- Born: 4 March 1824
- Died: 24 October 1866
- Occupation(s): Ornithologist and explorer

= Johann Wilhelm von Müller =

German ornithologist and explorer

Baron Johann Wilhelm von Müller (4 March 1824 – 24 October 1866) was a German ornithologist and explorer.

== Early life ==
Müller was born in Kochersteinsfeld, Neckarsulm, the grandson of the banker Johannes Müller. In 1845 he travelled to Morocco and Algiers, and in 1847 embarked on a longer African journey, accompanied by Alfred Brehm as his secretary. They travelled through Egypt to Khartoum and Kordofan, returning to Alexandria in February 1849.

Müller left Brehm there and returned to Germany with the natural history specimens collected on his journey, and made plans for a third expedition. Unfortunately Müller ran into financial difficulties and was not able to rejoin Brehm, instead sending him funds to proceed to Khartoum with Alfred's brother Oskar and a doctor called Richard Vierthaler.

== Publications ==
In the autumn of 1849 Müller began publication of the ornithological journal Naumannia, edited by Eduard Baldamus. He also began work on an illustrated book entitled Beiträge zur Ornithologie Afrikas (1853-1870), of which only five parts were ever published. In 1852 he purchased the natural history collection of Christian Ludwig Landbeck before the latter's emigration to Chile.
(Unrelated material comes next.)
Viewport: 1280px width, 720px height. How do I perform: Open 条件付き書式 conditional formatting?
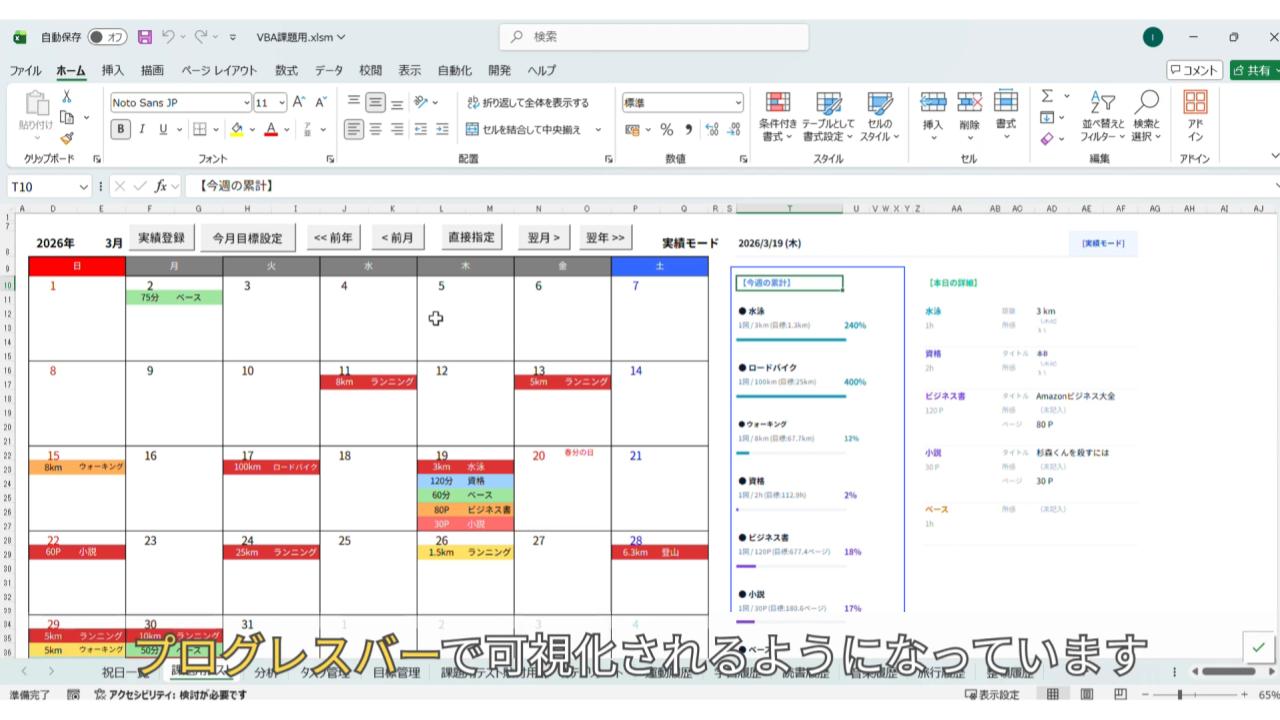(x=777, y=117)
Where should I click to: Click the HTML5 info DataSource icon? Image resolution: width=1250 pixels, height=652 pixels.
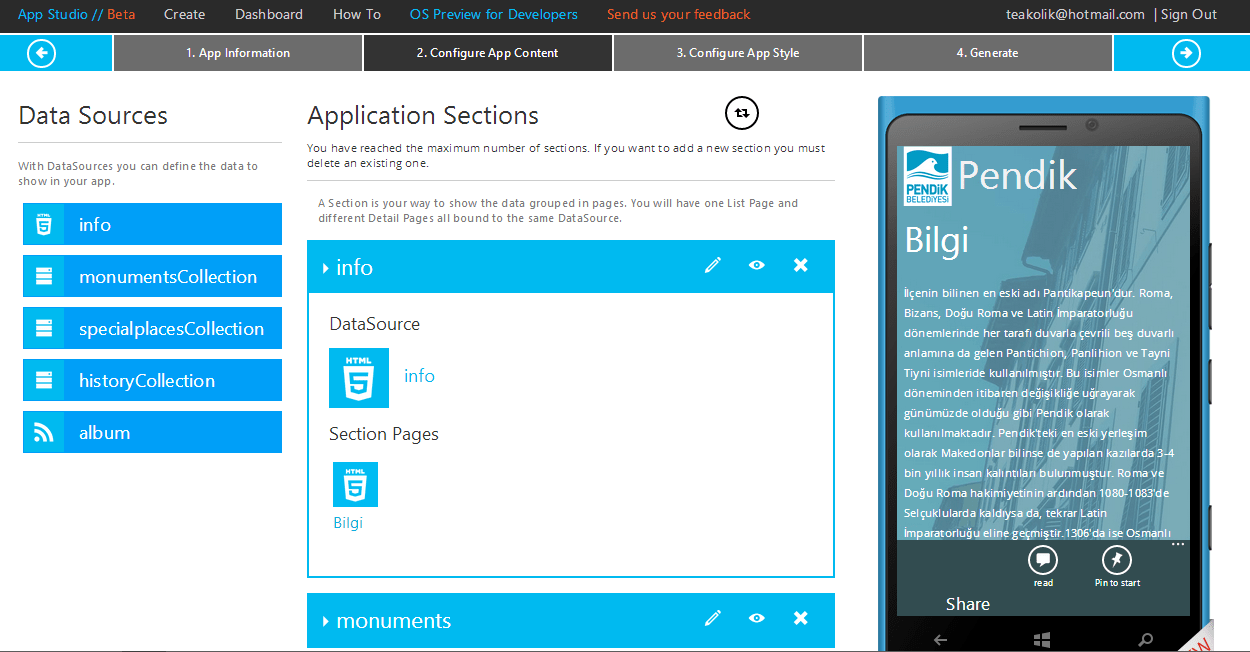coord(359,377)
Later in that same year he became director of the Brussels Zoological Garden, resigning in 1854. He then travelled to North America, and on his return wrote Reisen in den Vereinigten Staaten, Canada, und Mexiko (1864-1865).

Müller is commemorated in the scientific name of the blue-headed bee-eater, Merops muelleri.

The Müllerberget mountain in Edgeøya, Svalbard, is named after him.